* [Activity]
Find the line with "The width and height of the screenshot is (1316, 922)." in the entries below. Repeat it, every following line, and the line with "Open Excel Labs", exactly and with nothing added.

Dataset records
--------------------------------
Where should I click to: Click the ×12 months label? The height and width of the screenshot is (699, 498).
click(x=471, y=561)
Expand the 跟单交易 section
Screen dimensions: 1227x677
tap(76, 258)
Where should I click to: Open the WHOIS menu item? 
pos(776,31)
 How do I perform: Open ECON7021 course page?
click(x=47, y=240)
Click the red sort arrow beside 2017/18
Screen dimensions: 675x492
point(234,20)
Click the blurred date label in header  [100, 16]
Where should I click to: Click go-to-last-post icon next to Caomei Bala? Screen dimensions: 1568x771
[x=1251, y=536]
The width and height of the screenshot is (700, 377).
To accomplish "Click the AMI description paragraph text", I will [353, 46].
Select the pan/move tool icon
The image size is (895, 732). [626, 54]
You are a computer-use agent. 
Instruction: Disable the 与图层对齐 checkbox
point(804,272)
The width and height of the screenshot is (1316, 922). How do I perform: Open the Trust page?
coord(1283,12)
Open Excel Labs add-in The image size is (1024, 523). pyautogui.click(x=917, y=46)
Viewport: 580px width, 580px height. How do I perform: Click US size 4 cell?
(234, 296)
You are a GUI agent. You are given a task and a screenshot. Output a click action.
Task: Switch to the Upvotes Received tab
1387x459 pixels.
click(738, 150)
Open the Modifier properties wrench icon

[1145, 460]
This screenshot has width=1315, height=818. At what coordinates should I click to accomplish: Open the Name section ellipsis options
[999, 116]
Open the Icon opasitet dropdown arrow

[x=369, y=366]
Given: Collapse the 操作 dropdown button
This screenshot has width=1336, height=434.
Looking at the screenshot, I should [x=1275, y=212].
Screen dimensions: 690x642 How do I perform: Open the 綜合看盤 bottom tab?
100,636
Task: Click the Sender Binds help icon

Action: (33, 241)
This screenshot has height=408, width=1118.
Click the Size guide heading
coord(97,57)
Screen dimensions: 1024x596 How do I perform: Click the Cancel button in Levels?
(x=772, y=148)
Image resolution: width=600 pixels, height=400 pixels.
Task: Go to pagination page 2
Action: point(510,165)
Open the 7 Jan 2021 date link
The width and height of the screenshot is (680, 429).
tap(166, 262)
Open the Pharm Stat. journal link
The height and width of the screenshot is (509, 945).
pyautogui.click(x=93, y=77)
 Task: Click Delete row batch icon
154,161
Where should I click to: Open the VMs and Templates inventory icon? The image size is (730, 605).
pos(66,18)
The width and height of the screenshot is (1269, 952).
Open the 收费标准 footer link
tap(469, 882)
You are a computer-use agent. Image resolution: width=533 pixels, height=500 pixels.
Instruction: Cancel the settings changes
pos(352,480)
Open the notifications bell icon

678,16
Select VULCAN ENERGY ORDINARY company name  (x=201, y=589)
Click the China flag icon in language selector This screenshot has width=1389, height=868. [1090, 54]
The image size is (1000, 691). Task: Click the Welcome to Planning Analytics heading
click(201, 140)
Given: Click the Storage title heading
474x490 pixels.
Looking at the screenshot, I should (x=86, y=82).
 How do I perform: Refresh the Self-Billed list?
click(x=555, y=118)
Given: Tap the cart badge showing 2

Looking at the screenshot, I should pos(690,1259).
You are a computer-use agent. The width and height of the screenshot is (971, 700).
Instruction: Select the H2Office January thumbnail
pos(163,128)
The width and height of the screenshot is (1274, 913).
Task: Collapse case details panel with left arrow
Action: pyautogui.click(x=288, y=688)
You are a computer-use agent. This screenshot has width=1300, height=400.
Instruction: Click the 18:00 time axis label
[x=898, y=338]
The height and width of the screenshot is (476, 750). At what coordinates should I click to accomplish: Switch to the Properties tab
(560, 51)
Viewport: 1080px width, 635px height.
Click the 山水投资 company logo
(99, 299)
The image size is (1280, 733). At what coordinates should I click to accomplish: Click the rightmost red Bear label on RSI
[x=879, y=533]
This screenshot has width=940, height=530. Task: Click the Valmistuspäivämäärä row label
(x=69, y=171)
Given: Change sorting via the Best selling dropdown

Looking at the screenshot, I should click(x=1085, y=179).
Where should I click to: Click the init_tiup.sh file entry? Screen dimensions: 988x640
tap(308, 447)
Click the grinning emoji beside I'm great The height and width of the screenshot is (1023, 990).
--------------------------------
* [Result of this exercise]
The width and height of the screenshot is (1316, 922). How do I perform: Open the Trust page?
coord(1283,12)
Open Excel Labs add-in The image size is (1024, 523). pyautogui.click(x=917, y=46)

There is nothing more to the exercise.